RIP Paddy the Fahaka puffer 
I woke up in the morning 5:30 and paddy did like a little last breath and died
yep its not a whoop ass day and its a good way to start my b-day 
so if anybody knows were theirs not a over priced fahaka i might buy a new puffer .
let me know guys whats out there


----------



## hgi (Jun 13, 2010)

Sorry for your lost


----------



## bonsai dave (Apr 21, 2010)

sorry to hear the bad news. Island pets in Burnaby had a few the last time i was there. I don't think they were that expencive. Send them a pm.


----------



## beN (Apr 21, 2010)

terrible news dude. sorry to hear that!
paddy & kaleeko may they both rest in peace!


----------



## Mferko (Jun 8, 2010)

are puffers not very hardy?
all this as the result of a 50% water change with no prime? i know people that never use prime...


----------



## ibenu (Apr 21, 2010)

Chizza Johnny, I'm so sad to here that Vancouver has Bren known to increase chlorine levels higher at different times of the year, wonder if that what happened as we have all filled and forgotten prime from time to time.... You were so good to him. I enjoyed meeting him. Hopes the rest of you b day is good.


----------



## Johnnyfishtanks (Apr 21, 2010)

so look at this this made me laugh at this guy . but to me it was like ha ha paddy is dead 

Mferko Mferko is offline
Senior Member

Join Date: Jun 2010
Location: Kerrisdale Vancouver
Posts: 417
Time Online: 1 d 5 h 18 m
Avg. Time Online: N/A
Default puffer
Quote:
Originally Posted by Johnnyfishtanks View Post
???????????? im do water changes all the time thank god for no water meters hahahahhahahahah LOL LOL LOL LOL
like all the water treatment that goes towards cleaning water then wasting it on car washes and watering lawns, the city treatment water system is a little screwy if you ask me . thank god for no water meters LOL
I rather waste water on my hobby and going overkill with it LOL
complaining that its overkill are you for real?. you know whats overkill not people wasting water for aquariums. butt people in the lowermain land like millions of people taking a crap in clean treated drinking water

then this guys pm me this 

posted by Mferko 
sounds like you went "overkill" after all
karma sucks sometimes eh?


so this tells be this guy is a little sensitive to a debate. think he needs a huge lol
once a week from 25 % then the next week ill do 50% so i think from going to prime then not using it once shocked him big time 
i used to never use it, then started using then not using it , so i say if using prime stay with it and don't forget


----------



## Jay2x (Jul 20, 2010)

damn..sorry for your lost.


----------



## Johnnyfishtanks (Apr 21, 2010)

he was a whoop ass puffer


----------



## Mferko (Jun 8, 2010)

ibenu said:


> Chizza Johnny, I'm so sad to here that Vancouver has Bren known to increase chlorine levels higher at different times of the year, wonder if that what happened as we have all filled and forgotten prime from time to time.... You were so good to him. I enjoyed meeting him. Hopes the rest of you b day is good.

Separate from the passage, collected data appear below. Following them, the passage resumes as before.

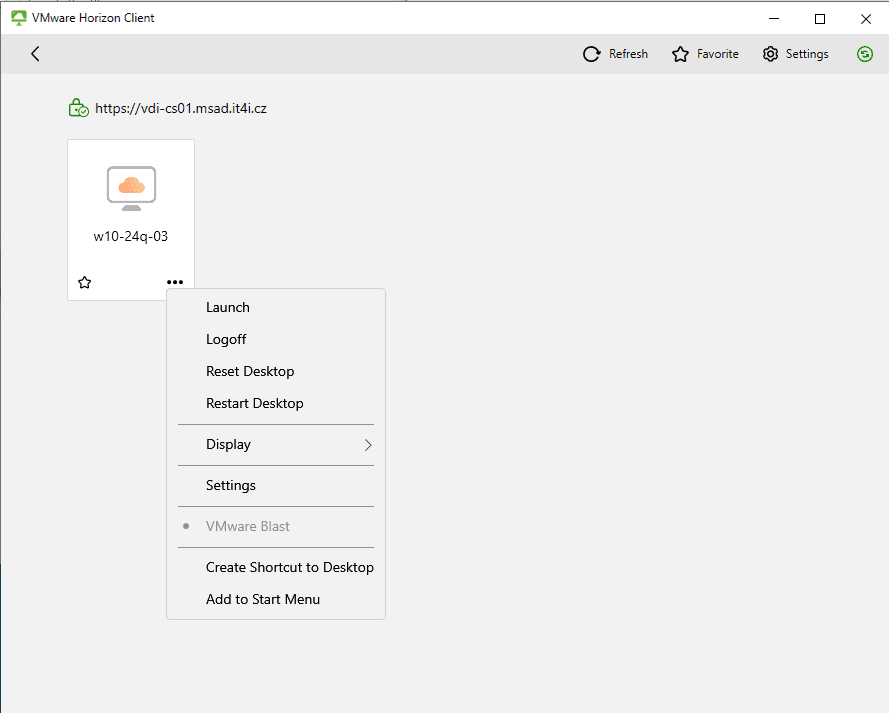Click the w10-24q-03 desktop cloud monitor icon
This screenshot has width=889, height=713.
(131, 187)
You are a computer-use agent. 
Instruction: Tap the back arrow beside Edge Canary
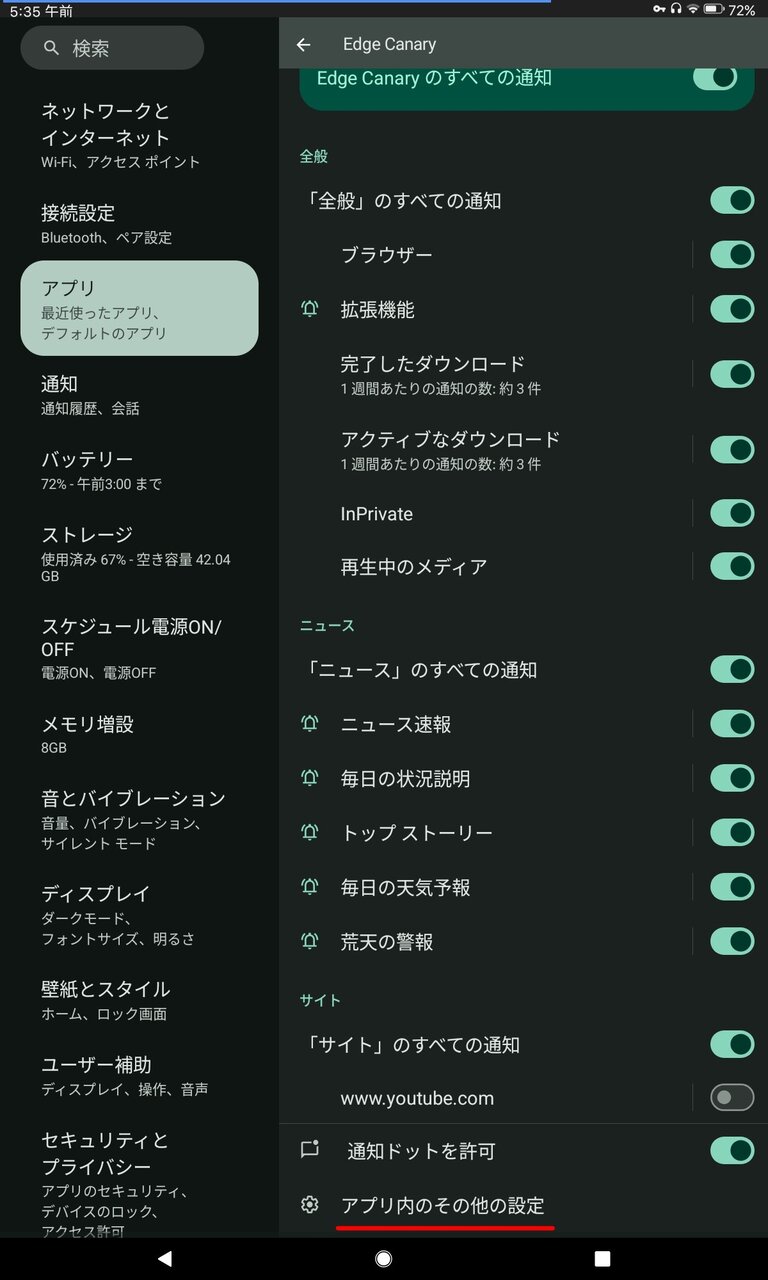304,45
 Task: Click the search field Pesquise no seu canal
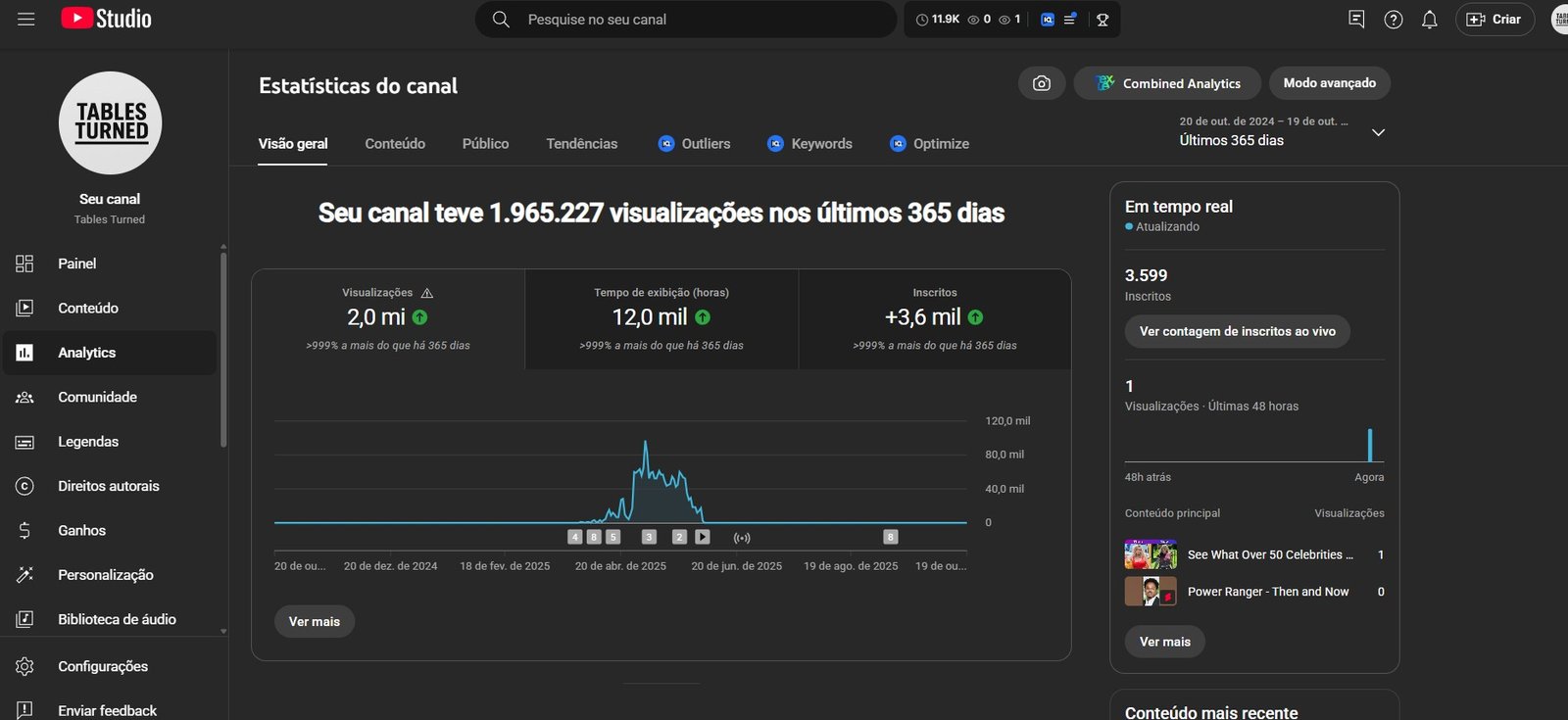(x=686, y=20)
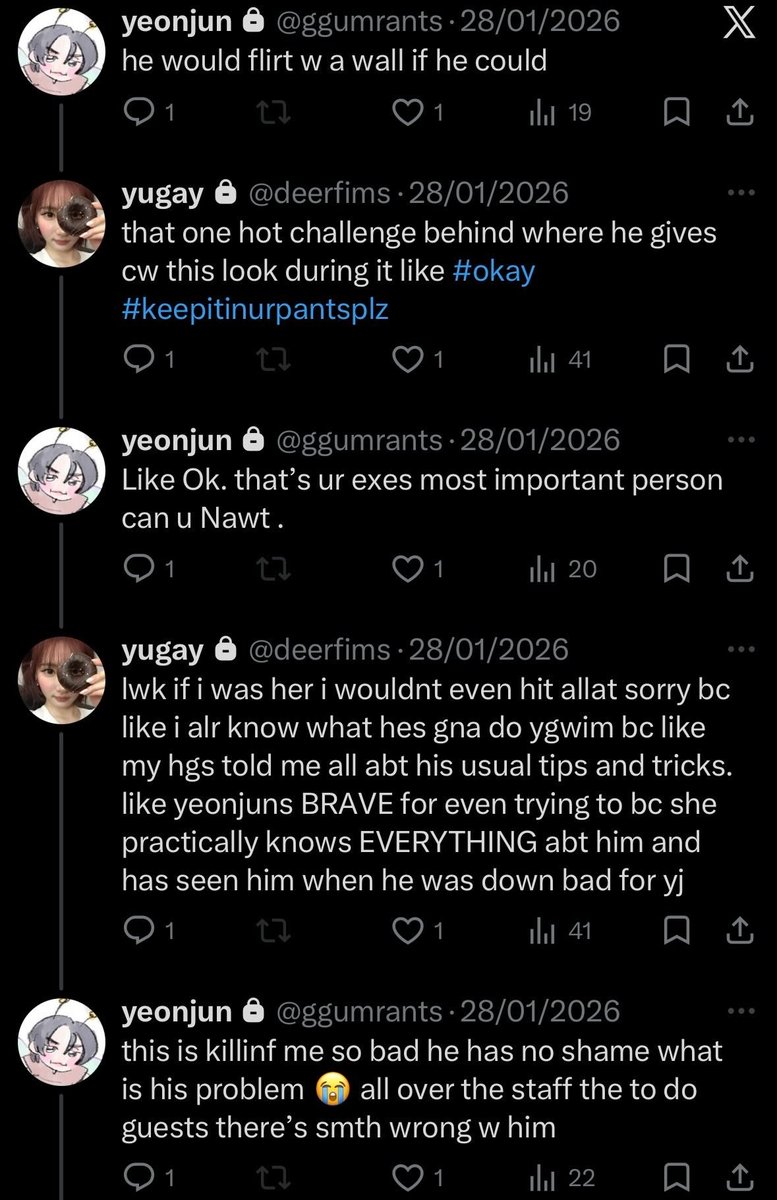777x1200 pixels.
Task: Open more options on the "lwk if i was her" post
Action: coord(741,649)
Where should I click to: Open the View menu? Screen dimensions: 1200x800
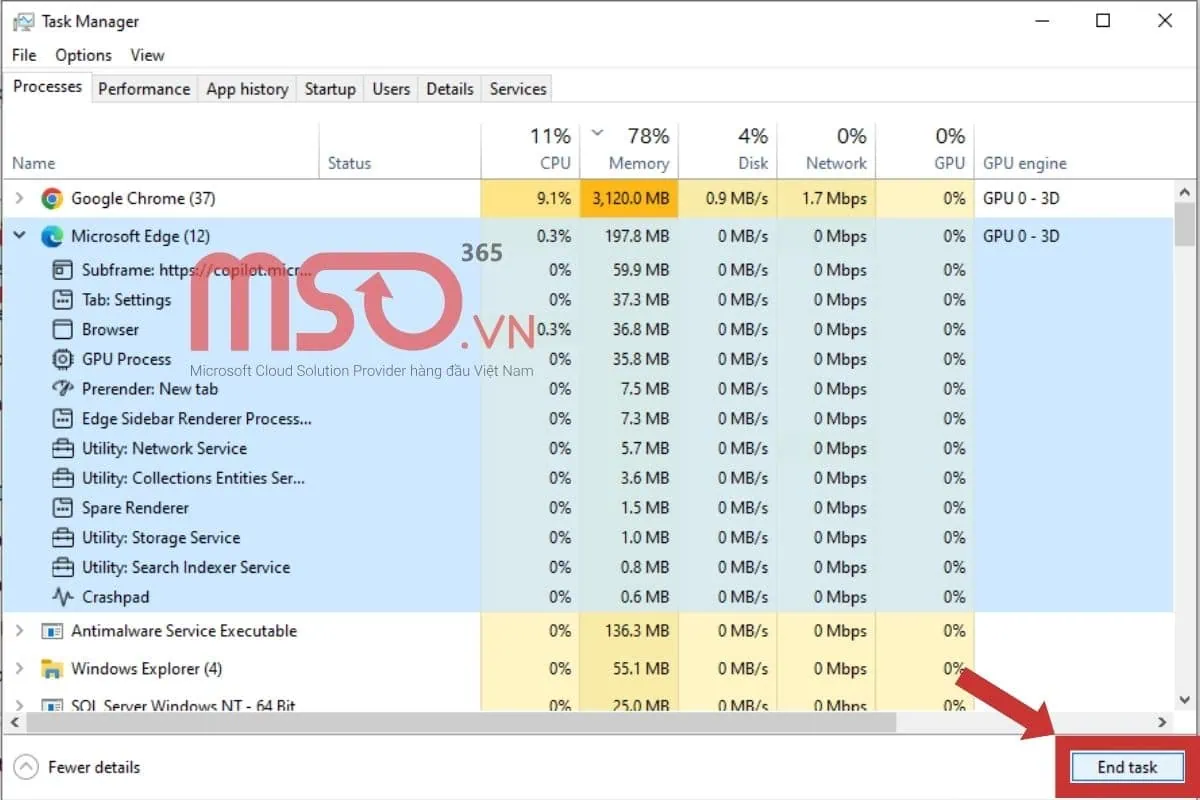pos(147,55)
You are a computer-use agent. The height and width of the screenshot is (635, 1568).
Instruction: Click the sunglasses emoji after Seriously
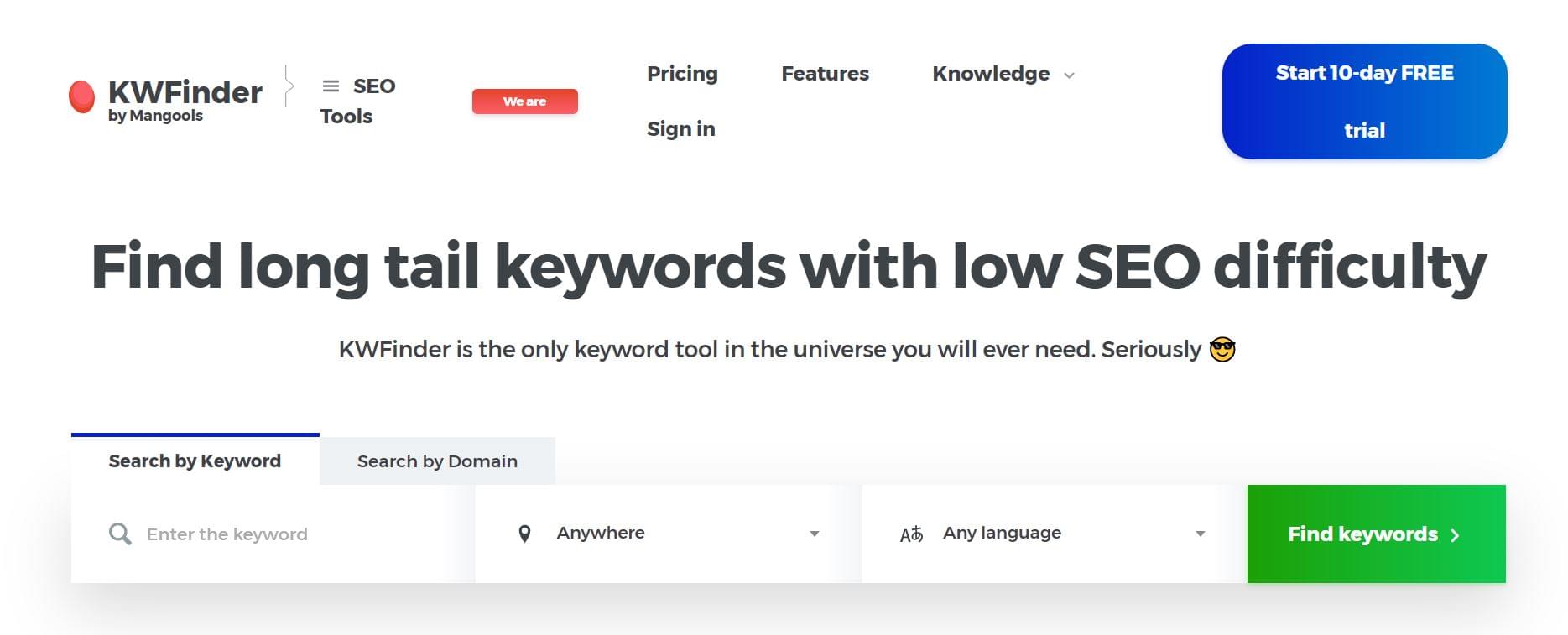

we increase chlorine levels after heavy rainfall
this would not be one of those times, there is likely something else going on in the tank.


----------



## onefishtwofish (Apr 21, 2010)

hope your day gets better.....


----------



## Mferko (Jun 8, 2010)

Johnnyfishtanks said:


> so look at this this made me laugh at this guy . but to me it was like ha ha paddy is dead
> 
> Mferko Mferko is offline
> Senior Member
> ...


your post was not "debating"
it was just being ignorant.


----------



## Johnnyfishtanks (Apr 21, 2010)

Mferko said:


> your post was not "debating"
> it was just being ignorant.


LOL dude i know all about water im i certified water works tech .
by being ignorant i don't do every day water changes . if i did thank god there's no water meters . is all im saying, do you still need a huge


----------



## Mferko (Jun 8, 2010)

Johnnyfishtanks said:


> LOL dude i know all about water im i certified water works tech .
> by being ignorant i don't do every day water changes . if i did thank god there's no water meters . is all im saying, do you still need a huge


then you should understand that 3 successive 50% changes is nothing short of silly.

2 successive 50% changes = 1 75% change
3 = 1 87.5% change

why argue that 3 successive 50% changes is good when all it does is demonstrate you can't do math.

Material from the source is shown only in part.